Exercise aim:
Could you give back every entry below exactly, with the pictures dropped?

(Records contained in a dataset)
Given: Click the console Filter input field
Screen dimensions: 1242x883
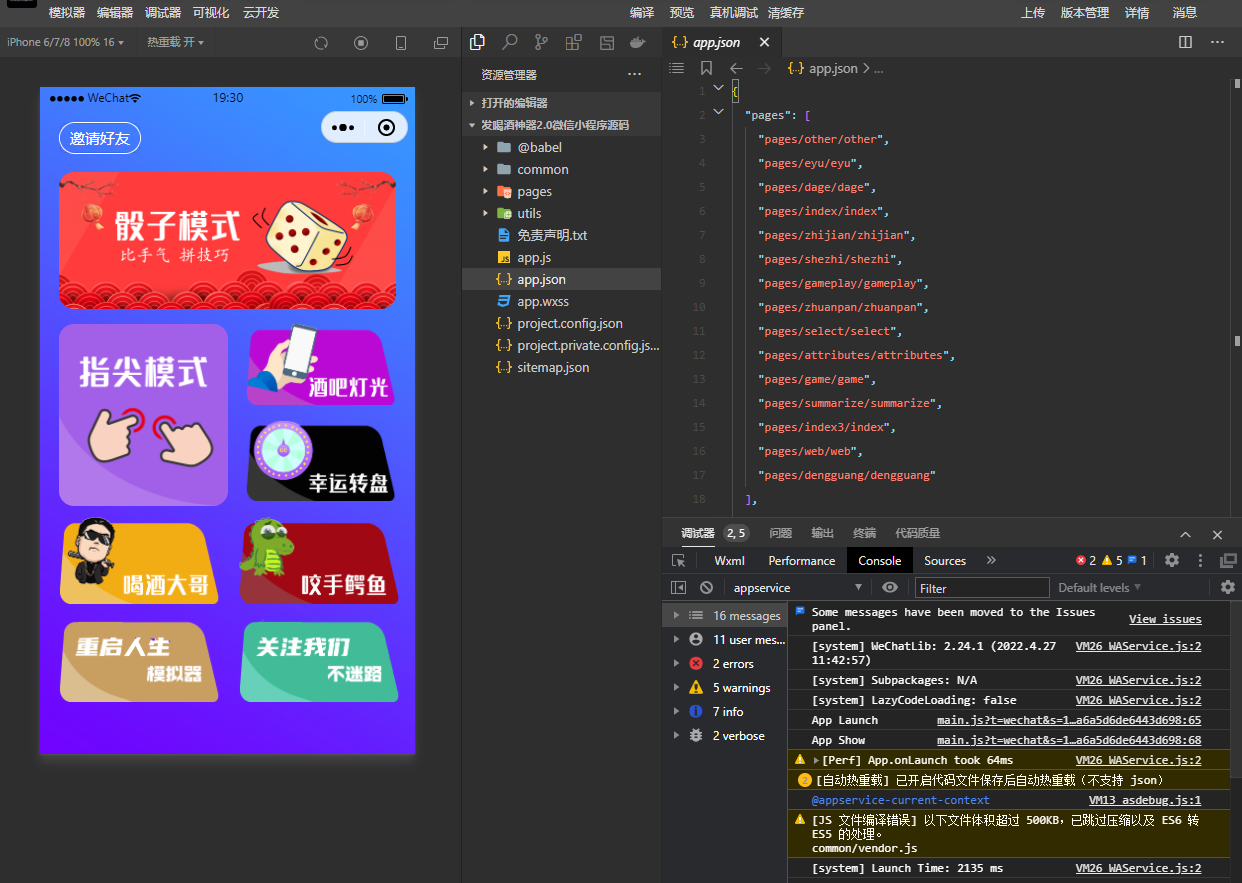Looking at the screenshot, I should click(x=982, y=588).
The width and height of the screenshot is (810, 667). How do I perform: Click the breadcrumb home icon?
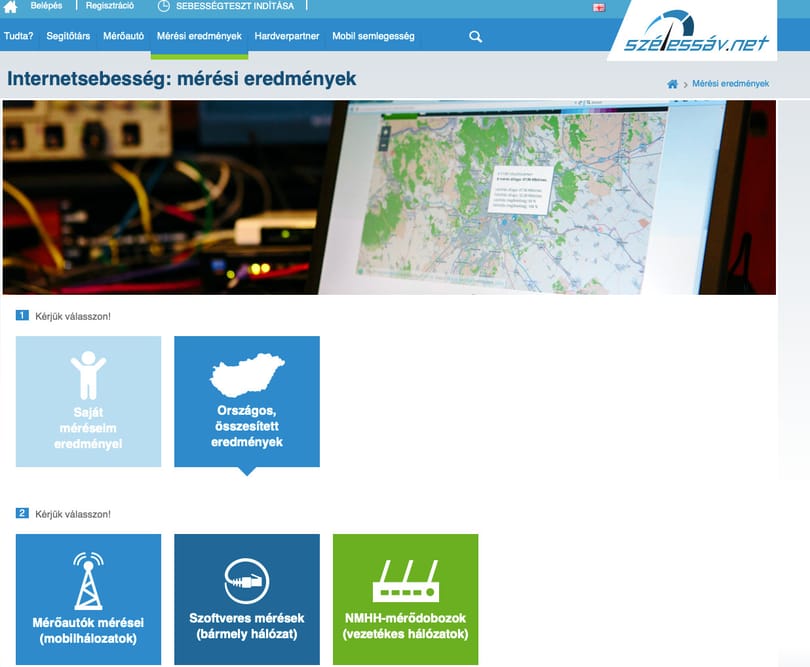pos(672,84)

Your response:
Given: Click the console Filter input field
Screen dimensions: 1242x883
Looking at the screenshot, I should click(x=982, y=588).
The width and height of the screenshot is (810, 667). How do I perform: Click the breadcrumb home icon?
pos(672,84)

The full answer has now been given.